Salah satu kebiasaan saya sejak dahulu ialah senang 'membaca' orang dari wajah dan gerak-gerik tubuhnya. Sejak SMP, saya harus banyak berinteraksi dengan orang, yang membuat lambat-laun rasa-rasanya saya cukup sering bisa 'membaca' orang.
Menurut saya unsur yang paling penting dari seorang wajah adalah raut bibir serta matanya. Keduanya bisa menggambarkan pribadi orang tersebut. Ditambah dengan kerutan di dahi, alis, pipi, dan keseluruhan wajah, rasanya bahan yang ada sudah cukup komplit untuk 'dibaca'.
Memang ada orang-orang yang tidak bisa dibaca. Entah bagaimana, namun wajah mereka tidak menampilkan karakter mereka. Dan setelah berkenalan dan mengenal orang tersebut, kadang saya menemukan bahwa mereka memang 'belum' memiliki karakter tertentu, alias masih mencari bentuk.
Ini kok jadi ngelantur ya ... sebenarnya saya mau cerita kalau pelan-pelan saya 'seperti' menemukan cara 'membaca' seseorang dari foto yang ia hasilkan. Seperti halnya membaca wajah, dengan meneliti hasil karya seseorang, rasa-rasanya kita menemukan lapisan antara foto itu sendiri dan kita, yaitu bagaimana ia 'membaca' dan 'menampilkan' hasil karyanya itu. Bergurau dengan teman, dia memberikan istilah depth of feeling untuk menggambarkan bagaimana kita 'membaca' dan 'menampilkan' hasil karya kita .. (Red. Istilah fotografi yang lazim adalah depth of field atau lazim disingkat DOF).
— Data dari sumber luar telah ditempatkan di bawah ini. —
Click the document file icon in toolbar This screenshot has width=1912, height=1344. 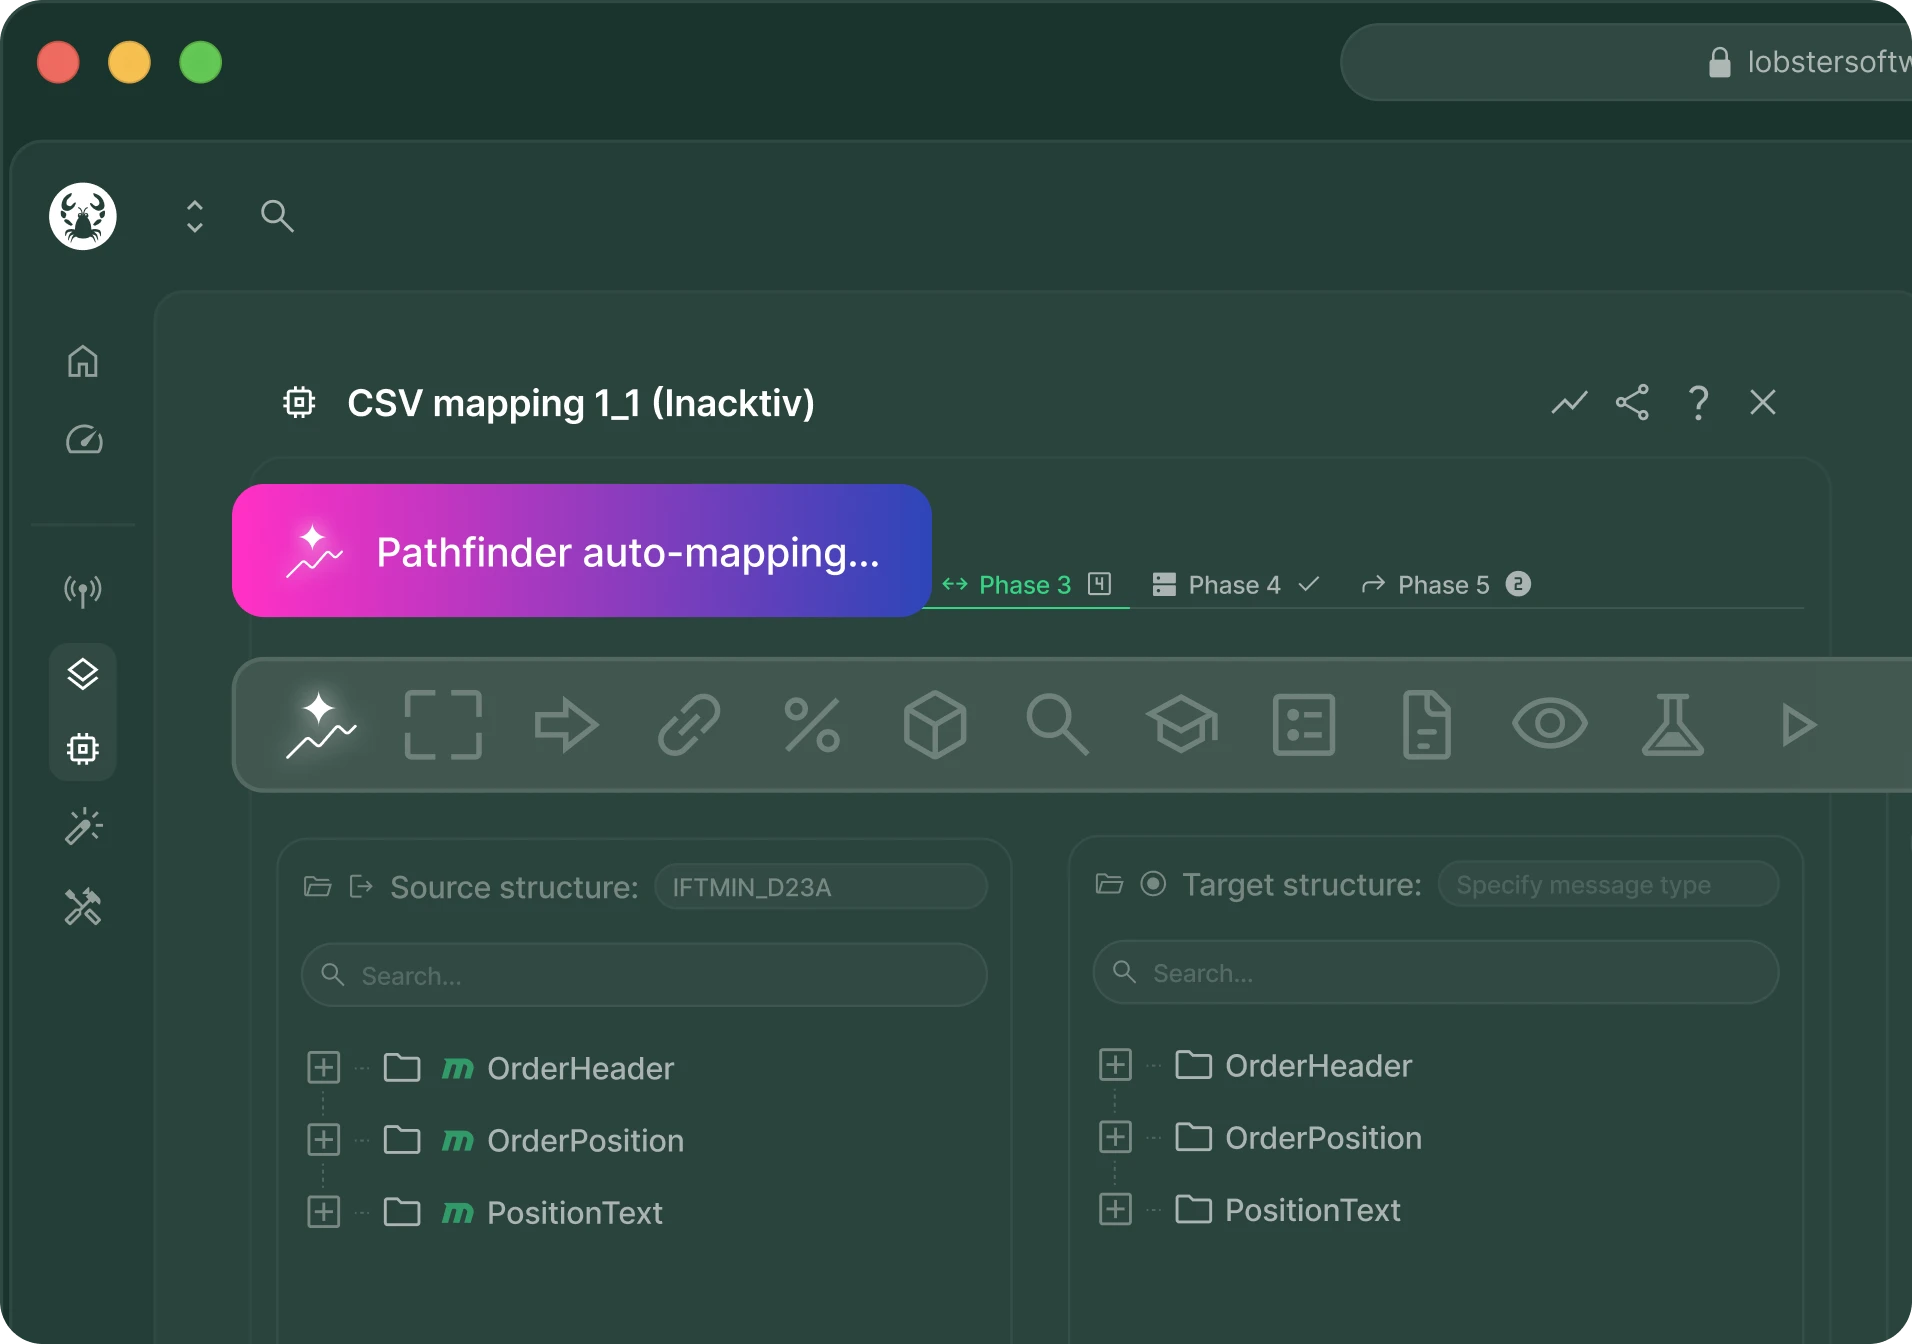(1426, 724)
Memahami dan menikmati lapisan atau depth of feeling ini ternyata sangat menarik. Kita bisa belajar bagaimana orang itu menafsirkan fotonya yang kalau benar kita bisa tarik lebih jauh, bagaimana ia menafsirkan hidup ini. Selain kita bisa mengenalnya, yang mungkin lebih penting lagi adalah dengan memahami sudut pandangnya, kita bisa memahami langkah-langkah, keputusan-keputusan yang ia buat di hidup ini ...
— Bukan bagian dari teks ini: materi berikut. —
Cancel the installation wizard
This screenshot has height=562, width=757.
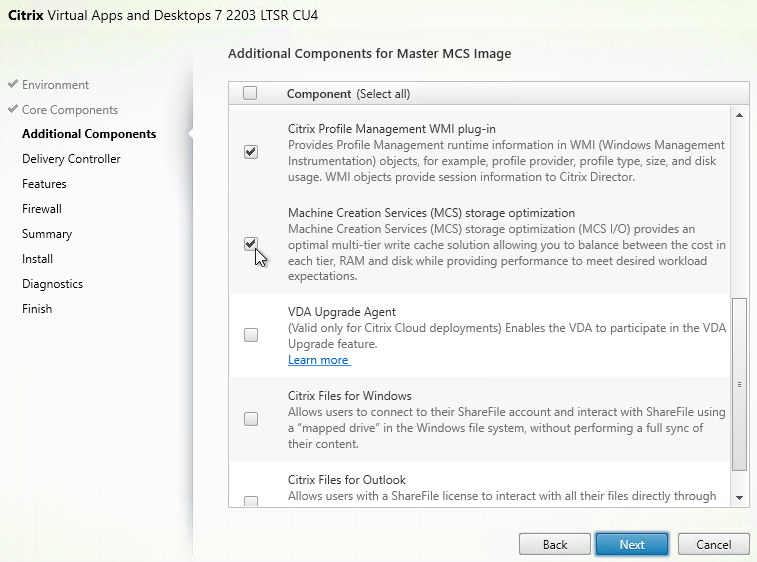click(714, 545)
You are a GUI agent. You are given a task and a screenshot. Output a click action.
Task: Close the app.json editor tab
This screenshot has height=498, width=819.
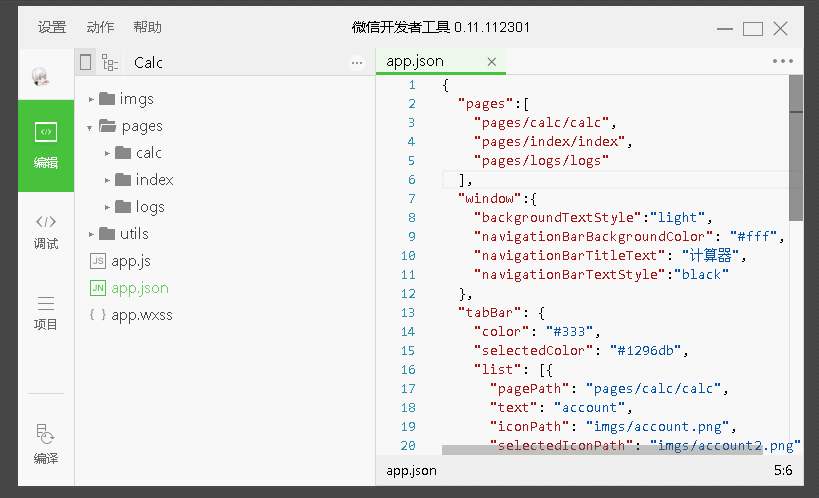(491, 62)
Hal yang paling terasa, ialah ketika kita pergi bersama-sama hunting foto. Seusai perjalanan, kita akan menemukan bahwa masing-masing peserta perjalanan ternyata membuat penafsiran sendiri mengenai obyek (atau lebih tepatnya subyek) yang kita 'tangkap' melalui kamera kita. Menarik, mengasyikkan, sekaligus sekali membuktikan kalau memang benar setiap orang memiliki pemahaman dan interpretasi yang tidak pernah sama.
Akhirnya, ini semua barulah teori awal saya. Harus banyak riset lagi sebelum bisa lebih yakin dengan analisis di atas. Yakin ... hmm, manusia dengan segala keterbatasannya ... :)
2 comments:
waaah menarik pak..kalo baca saya menurut pak zuki kira2 apa ya bunyinya...hehehe,
jellyjuice
Manusia memang mahluk yang PALING sempurna bang,, saking sempurnanya ada kalanya dia bisa membaca apa yang telah ditunjukkan padanya, baik itu alam dan seisinya, manusia lain seutuhnya, baik itu wajah, tubuh maupun fungsi tubuhnya, makanya ada dokter.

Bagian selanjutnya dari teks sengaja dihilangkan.